* Document passage:
-=-=-
The present invention relates to an injection molding control device.

BACKGROUND ART

In an injection molding machine, injection molding is controlled using various types of collected data such as a screw position, a rotation speed, a torque, and an injection pressure. Thus, in some cases, in the injection molding machine, a graph showing a change in part of the data in association with, e.g., a time or a screw position is displayed so that an operator can easily grasp the state of injection molding.

Patent Document 1 describes such a technique that in addition to display of injection molding data by a graph on the monitor, an operation of changing each displayed content such as a data item of the graph, the range of an axis of the graph, and a cursor position on the graph is assigned to a function key in order for an operator to easily change the displayed contents and the functions of the function keys are displayed on a screen.

• • Patent Document 1: Japanese Unexamined Patent Application, Publication No. H6-238729

DISCLOSURE OF THE INVENTION

Problems to be Solved by the Invention

In a case where the displayed contents are changed using the function keys as described in Patent Document 1, key operation needs to be performed multiple times to display a desired graph. The key operation performed multiple times takes time. For this reason, work efficiency per time is low, and the operation is complicated. As a result, a learning cost for operation for displaying the desired graph is high. Moreover, a great number of times of operation leads to a high probability of causing an operation error. For this reason, there has been a demand for a technique of easily changing the displayed contents by the operator.

Means for Solving the Problems

An injection molding control device according to one aspect of the present disclosure is an injection molding control device for controlling an injection molding operation of an injection molding machine, which includes a touch panel, a storage unit that stores data collected with regard to the injection molding machine, and a display control unit that displays, on the touch panel, a graph of part of the data extracted from the storage unit and changes a displayed content of the graph according to a touch operation on the touch panel. The display control unit changes the displayed content of the graph differently based on whether the touch operation is a predetermined gesture operation with a single touch or the touch operation is a gesture operation with a multi-touch.
-=-=-
* Task requirements:
1/ In the injection molding patent text, restate the paragraph beginning "In a case where the displayed contents are changed" as a short bulleted list that keeps its main facts.
2/ Pick up the injection molding patent text after its final sentence and continue it.
The listing isn't needed for this.

* Given data:
-=-=-
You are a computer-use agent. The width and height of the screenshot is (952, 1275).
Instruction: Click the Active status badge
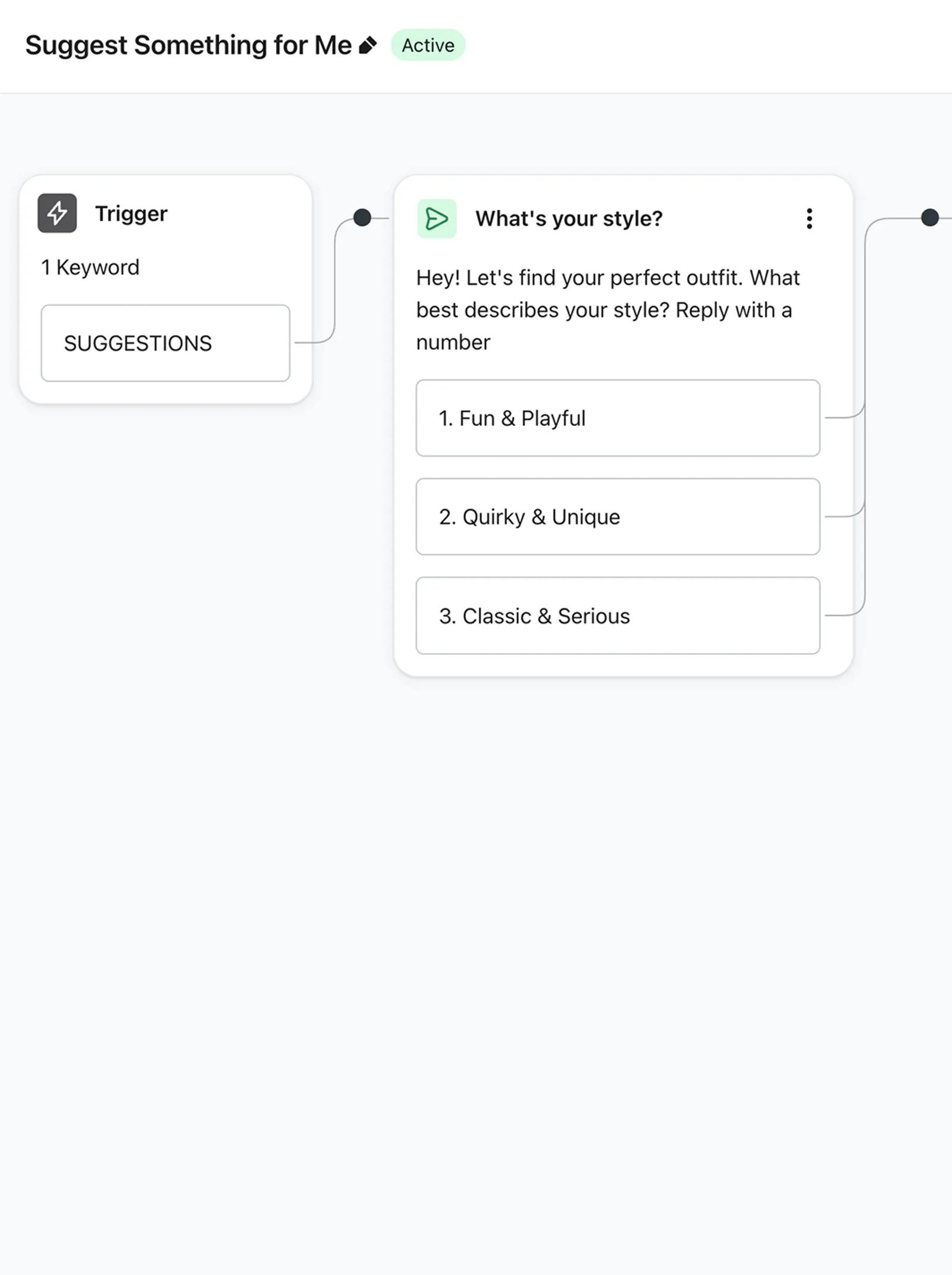pos(428,45)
-=-=-
* The responses:
1/
- With the function keys of Patent Document 1, reaching a desired graph takes several key operations.
- Those repeated operations take time, so work efficiency is low and operation is complicated.
- The learning cost for displaying the desired graph is therefore high.
- Many operations raise the chance of an operation error.
- So operators have needed an easy way to change the displayed contents.

2/
Effects of the Invention

According to the present disclosure, an injection molding control device allowing an operator to easily change displayed contents can be provided.

BRIEF DESCRIPTION OF THE DRAWINGS

FIG. 1 is a block diagram showing the configuration of an injection molding control device according to one embodiment of the present disclosure;

FIG. 2 is a view showing one example of a graph displayed on the injection molding control device of FIG. 1;

FIG. 3 is a view showing an example of the graph, which is different from that of FIG. 2, displayed on the injection molding control device of FIG. 1;

FIG. 4 is a view showing an example of the graph displayed on the injection molding control device of FIG. 1 after having changed from FIG. 2;

FIG. 5 is a view showing an example of the graph, which is different from those of FIGS. 2 to 4, displayed on the injection molding control device of FIG. 1; and

FIG. 6 is a view showing an example of the graph, which is different from those of FIGS. 2 to 5, displayed on the injection molding control device of FIG. 1.

PREFERRED MODE FOR CARRYING OUT THE INVENTION

Hereinafter, an embodiment of the present disclosure will be described with reference to the drawings. FIG. 1 is a block diagram showing the configuration of an injection molding control device 1 according to one embodiment of the present disclosure.

The injection molding control device 1 controls an injection molding machine 2. The injection molding machine 2 to be controlled by the injection molding control device 1 may have a cylinder 21, a screw 22 housed in the cylinder 21, a drive unit 23 that drives the screw 22, a measuring instrument 24 that supplies resin to the cylinder 21, a mold clamping device 25 that opens and closes a mold, and an ejector 26 that ejects a molded article from the mold. Such an injection molding machine 2 is well-known, and for this reason, detailed description thereof will be omitted.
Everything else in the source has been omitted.